Bien que la série se concentre autour de l’amitié entre ces quatre femmes et leurs efforts pour défendre leur indépendance, Las chicas del cable ressemble plus à un drame romantique. Au cours des deux saisons, les romances ne cessent d’être projetées au premier plan, de telle façon que le triangle amoureux formé par Lidia (Blanca Suárez), Francisco (Yon González) et Carlos (Martiño Rivas) devient le principal moteur de l’action.
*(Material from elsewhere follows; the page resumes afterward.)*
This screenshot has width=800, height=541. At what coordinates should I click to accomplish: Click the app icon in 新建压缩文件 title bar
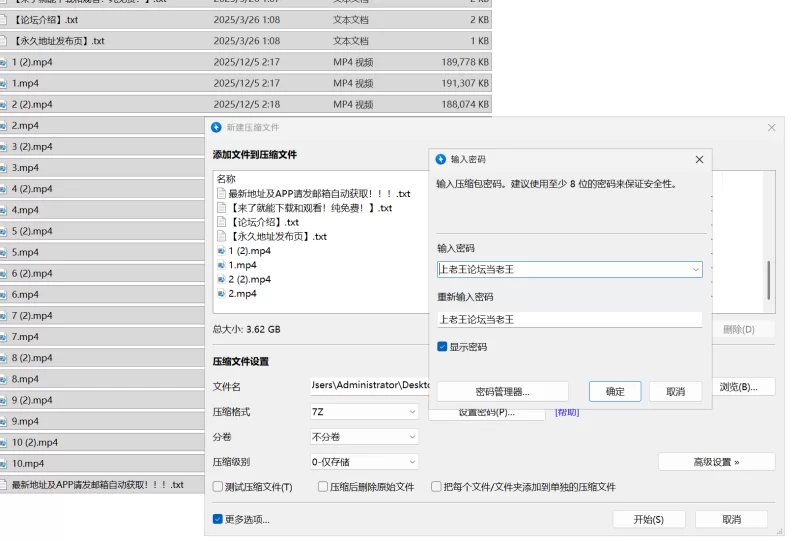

Cette importance acquise par les complots sentimentaux propres aux soap operas est symptomatique d’une série qui cherche parfois d’une manière effrontée (non libre mais préméditée d’accrocher le spectateur), que son message social engagé est terni. Pour Netflix, la mission est sans doute double : attirer ou fidéliser le public local tout en promouvant la fiction espagnole à travers le monde.